## [DATA UNDER STUDY]
_ _ _ _ _
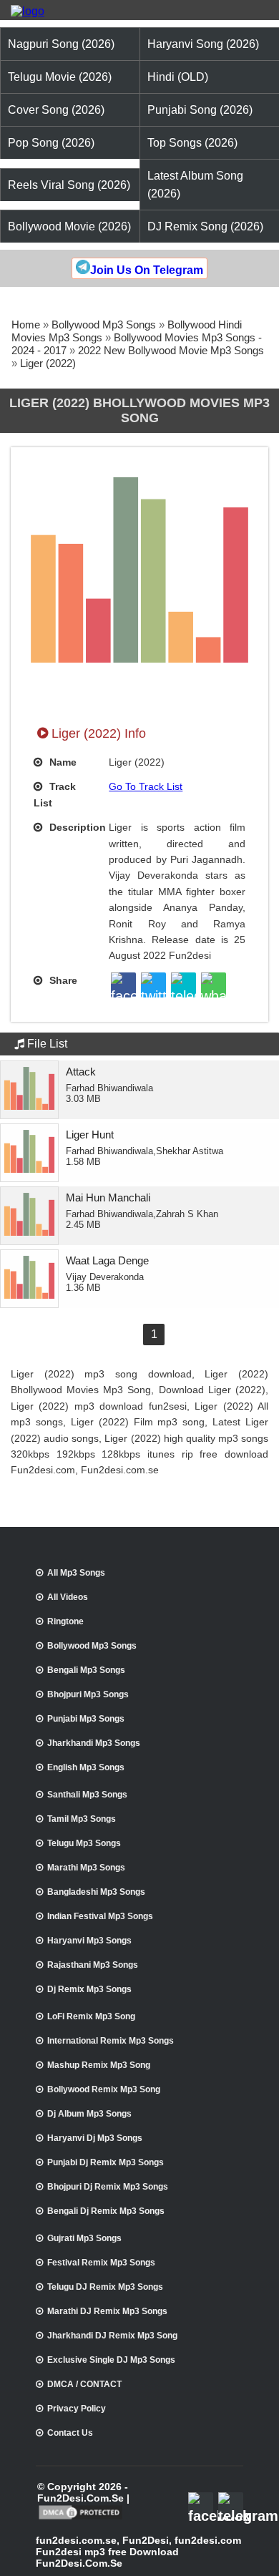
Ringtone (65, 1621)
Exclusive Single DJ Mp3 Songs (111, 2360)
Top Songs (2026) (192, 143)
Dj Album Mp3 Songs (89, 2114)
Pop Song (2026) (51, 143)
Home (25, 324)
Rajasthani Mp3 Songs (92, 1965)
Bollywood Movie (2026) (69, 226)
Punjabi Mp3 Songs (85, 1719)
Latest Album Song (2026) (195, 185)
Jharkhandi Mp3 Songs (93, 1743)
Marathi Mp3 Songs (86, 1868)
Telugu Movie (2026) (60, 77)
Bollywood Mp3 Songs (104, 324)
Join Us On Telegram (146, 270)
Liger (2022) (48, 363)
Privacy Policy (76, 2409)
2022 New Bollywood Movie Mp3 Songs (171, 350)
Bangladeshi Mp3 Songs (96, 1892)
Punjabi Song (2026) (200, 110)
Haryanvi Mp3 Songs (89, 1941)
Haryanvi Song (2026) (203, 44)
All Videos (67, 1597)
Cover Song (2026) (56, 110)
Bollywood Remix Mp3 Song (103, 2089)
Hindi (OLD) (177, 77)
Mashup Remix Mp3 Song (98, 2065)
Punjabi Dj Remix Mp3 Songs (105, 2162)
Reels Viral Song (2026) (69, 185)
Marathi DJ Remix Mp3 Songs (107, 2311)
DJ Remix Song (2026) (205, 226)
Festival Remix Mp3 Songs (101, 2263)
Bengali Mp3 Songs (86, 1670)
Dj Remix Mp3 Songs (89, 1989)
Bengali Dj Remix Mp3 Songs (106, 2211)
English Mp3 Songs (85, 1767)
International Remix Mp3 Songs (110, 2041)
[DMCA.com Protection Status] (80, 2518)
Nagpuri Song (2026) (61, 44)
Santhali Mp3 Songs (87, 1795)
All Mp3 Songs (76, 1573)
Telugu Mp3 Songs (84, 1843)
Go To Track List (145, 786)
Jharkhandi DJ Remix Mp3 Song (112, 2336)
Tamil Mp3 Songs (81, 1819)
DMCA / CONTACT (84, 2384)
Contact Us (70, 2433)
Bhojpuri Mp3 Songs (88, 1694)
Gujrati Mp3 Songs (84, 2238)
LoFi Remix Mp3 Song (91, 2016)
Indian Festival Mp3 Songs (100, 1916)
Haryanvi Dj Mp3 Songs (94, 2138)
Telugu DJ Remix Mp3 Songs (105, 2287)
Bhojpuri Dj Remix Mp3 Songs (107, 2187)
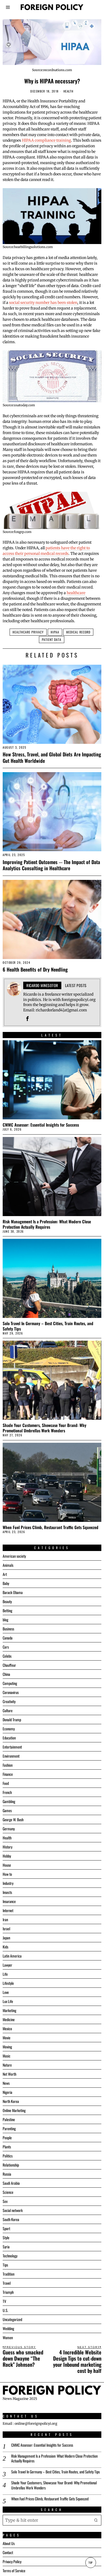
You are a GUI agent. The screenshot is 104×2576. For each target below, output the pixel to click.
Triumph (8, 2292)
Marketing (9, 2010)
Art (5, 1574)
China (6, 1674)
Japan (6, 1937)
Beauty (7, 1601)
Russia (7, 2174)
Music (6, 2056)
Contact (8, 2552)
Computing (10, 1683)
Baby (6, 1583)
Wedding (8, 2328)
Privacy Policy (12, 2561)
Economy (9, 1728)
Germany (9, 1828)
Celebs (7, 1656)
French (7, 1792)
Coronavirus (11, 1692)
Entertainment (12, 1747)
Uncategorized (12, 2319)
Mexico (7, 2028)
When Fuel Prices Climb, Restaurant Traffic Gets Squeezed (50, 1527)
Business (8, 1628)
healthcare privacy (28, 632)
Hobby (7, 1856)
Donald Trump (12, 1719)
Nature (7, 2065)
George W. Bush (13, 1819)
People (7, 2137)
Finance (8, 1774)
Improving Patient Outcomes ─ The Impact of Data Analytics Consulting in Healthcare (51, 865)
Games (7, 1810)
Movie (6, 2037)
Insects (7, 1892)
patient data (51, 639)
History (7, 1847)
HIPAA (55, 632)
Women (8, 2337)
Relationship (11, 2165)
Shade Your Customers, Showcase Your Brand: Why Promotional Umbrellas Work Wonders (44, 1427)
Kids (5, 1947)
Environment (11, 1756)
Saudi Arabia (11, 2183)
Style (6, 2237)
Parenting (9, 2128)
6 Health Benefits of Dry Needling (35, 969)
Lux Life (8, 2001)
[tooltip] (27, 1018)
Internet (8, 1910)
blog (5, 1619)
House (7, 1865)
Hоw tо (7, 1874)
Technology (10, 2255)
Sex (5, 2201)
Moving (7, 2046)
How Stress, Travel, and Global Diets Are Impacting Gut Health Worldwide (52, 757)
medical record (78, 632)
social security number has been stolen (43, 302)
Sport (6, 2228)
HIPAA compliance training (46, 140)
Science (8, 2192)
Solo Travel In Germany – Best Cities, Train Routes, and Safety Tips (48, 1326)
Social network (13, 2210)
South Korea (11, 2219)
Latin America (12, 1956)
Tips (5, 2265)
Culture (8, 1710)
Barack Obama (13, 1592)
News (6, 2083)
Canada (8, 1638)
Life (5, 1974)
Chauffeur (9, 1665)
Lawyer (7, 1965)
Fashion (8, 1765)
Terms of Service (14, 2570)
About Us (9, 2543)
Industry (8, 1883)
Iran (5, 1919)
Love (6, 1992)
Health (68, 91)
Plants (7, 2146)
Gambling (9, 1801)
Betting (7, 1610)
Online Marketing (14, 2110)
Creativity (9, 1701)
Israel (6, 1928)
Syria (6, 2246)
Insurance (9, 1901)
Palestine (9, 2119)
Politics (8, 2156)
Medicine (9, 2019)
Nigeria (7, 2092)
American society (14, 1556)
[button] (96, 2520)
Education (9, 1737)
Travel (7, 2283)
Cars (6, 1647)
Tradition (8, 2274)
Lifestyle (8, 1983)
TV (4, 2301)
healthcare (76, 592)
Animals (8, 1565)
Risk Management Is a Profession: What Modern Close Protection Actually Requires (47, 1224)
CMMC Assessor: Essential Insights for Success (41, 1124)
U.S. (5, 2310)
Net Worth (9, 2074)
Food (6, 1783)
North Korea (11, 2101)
_ _ _ _ _
Although the records contain pictures, return only their text, exactly as written.

## [RESPONSE FOR THIS EXERCISE]
Ringtone (65, 1621)
Exclusive Single DJ Mp3 Songs (111, 2360)
Top Songs (2026) (192, 143)
Dj Album Mp3 Songs (89, 2114)
Pop Song (2026) (51, 143)
Home (25, 324)
Rajasthani Mp3 Songs (92, 1965)
Bollywood Movie (2026) (69, 226)
Punjabi Mp3 Songs (85, 1719)
Latest Album Song (2026) (195, 185)
Jharkhandi Mp3 Songs (93, 1743)
Marathi Mp3 Songs (86, 1868)
Telugu Movie (2026) (60, 77)
Bollywood Mp3 Songs (104, 324)
Join Us On Telegram (146, 270)
Liger (2022) (48, 363)
Privacy Policy (76, 2409)
2022 New Bollywood Movie Mp3 Songs (171, 350)
Bangladeshi Mp3 Songs (96, 1892)
Punjabi Song (2026) (200, 110)
Haryanvi Mp3 Songs (89, 1941)
Haryanvi Song (2026) (203, 44)
All Videos (67, 1597)
Cover Song (2026) (56, 110)
Bollywood Remix Mp3 Song (103, 2089)
Hindi (OLD) (177, 77)
Mashup Remix Mp3 Song (98, 2065)
Punjabi Dj Remix Mp3 Songs (105, 2162)
Reels Viral Song (2026) (69, 185)
Marathi DJ Remix Mp3 Songs (107, 2311)
DJ Remix Song (2026) (205, 226)
Festival Remix Mp3 Songs (101, 2263)
Bengali Mp3 Songs (86, 1670)
Dj Remix Mp3 Songs (89, 1989)
Bengali Dj Remix Mp3 Songs (106, 2211)
English Mp3 Songs (85, 1767)
International Remix Mp3 Songs (110, 2041)
[DMCA.com Protection Status] (80, 2518)
Nagpuri Song (2026) (61, 44)
Santhali Mp3 Songs (87, 1795)
All Mp3 Songs (76, 1573)
Telugu Mp3 Songs (84, 1843)
Go To Track List (145, 786)
Jharkhandi DJ Remix Mp3 Song (112, 2336)
Tamil Mp3 Songs (81, 1819)
DMCA / CONTACT (84, 2384)
Contact Us (70, 2433)
Bhojpuri Mp3 Songs (88, 1694)
Gujrati Mp3 Songs (84, 2238)
LoFi Remix Mp3 Song (91, 2016)
Indian Festival Mp3 Songs (100, 1916)
Haryanvi Dj Mp3 Songs (94, 2138)
Telugu DJ Remix Mp3 Songs (105, 2287)
Bhojpuri Dj Remix Mp3 Songs (107, 2187)
You are a GUI agent. The screenshot is 104×2576. For each target below, output the pixel to click.
Triumph (8, 2292)
Marketing (9, 2010)
Art (5, 1574)
China (6, 1674)
Japan (6, 1937)
Beauty (7, 1601)
Russia (7, 2174)
Music (6, 2056)
Contact (8, 2552)
Computing (10, 1683)
Baby (6, 1583)
Wedding (8, 2328)
Privacy Policy (12, 2561)
Economy (9, 1728)
Germany (9, 1828)
Celebs (7, 1656)
French (7, 1792)
Coronavirus (11, 1692)
Entertainment (12, 1747)
Uncategorized (12, 2319)
Mexico (7, 2028)
When Fuel Prices Climb, Restaurant Traffic Gets Squeezed (50, 1527)
Business (8, 1628)
healthcare privacy (28, 632)
Hobby (7, 1856)
Donald Trump (12, 1719)
Nature (7, 2065)
George W. Bush (13, 1819)
People (7, 2137)
Finance (8, 1774)
Improving Patient Outcomes ─ The Impact of Data Analytics Consulting in Healthcare (51, 865)
Games (7, 1810)
Movie (6, 2037)
Insects (7, 1892)
patient data (51, 639)
History (7, 1847)
HIPAA (55, 632)
Women (8, 2337)
Relationship (11, 2165)
Shade Your Customers, Showcase Your Brand: Why Promotional Umbrellas Work Wonders (44, 1427)
Kids (5, 1947)
Environment (11, 1756)
Saudi Arabia (11, 2183)
Style (6, 2237)
Parenting (9, 2128)
6 Health Benefits of Dry Needling (35, 969)
Lux Life (8, 2001)
[tooltip] (27, 1018)
Internet (8, 1910)
blog (5, 1619)
House (7, 1865)
Hоw tо (7, 1874)
Technology (10, 2255)
Sex (5, 2201)
Moving (7, 2046)
How Stress, Travel, and Global Diets Are Impacting Gut Health Worldwide (52, 757)
medical record (78, 632)
social security number has been stolen (43, 302)
Sport (6, 2228)
HIPAA compliance training (46, 140)
Science (8, 2192)
Solo Travel In Germany – Best Cities, Train Routes, and Safety Tips (48, 1326)
Social network (13, 2210)
South Korea (11, 2219)
Latin America (12, 1956)
Tips (5, 2265)
Culture (8, 1710)
Barack Obama (13, 1592)
News (6, 2083)
Canada (8, 1638)
Life (5, 1974)
Chauffeur (9, 1665)
Lawyer (7, 1965)
Fashion (8, 1765)
Terms of Service (14, 2570)
About Us (9, 2543)
Industry (8, 1883)
Iran (5, 1919)
Love (6, 1992)
Health (68, 91)
Plants (7, 2146)
Gambling (9, 1801)
Betting (7, 1610)
Online Marketing (14, 2110)
Creativity (9, 1701)
Israel (6, 1928)
Syria (6, 2246)
Insurance (9, 1901)
Palestine (9, 2119)
Politics (8, 2156)
Medicine (9, 2019)
Nigeria (7, 2092)
American society (14, 1556)
[button] (96, 2520)
Education (9, 1737)
Travel (7, 2283)
Cars (6, 1647)
Tradition (8, 2274)
Lifestyle (8, 1983)
TV (4, 2301)
healthcare (76, 592)
Animals (8, 1565)
Risk Management Is a Profession: What Modern Close Protection Actually Requires (47, 1224)
CMMC Assessor: Essential Insights for Success (41, 1124)
U.S. (5, 2310)
Net Worth (9, 2074)
Food (6, 1783)
North Korea (11, 2101)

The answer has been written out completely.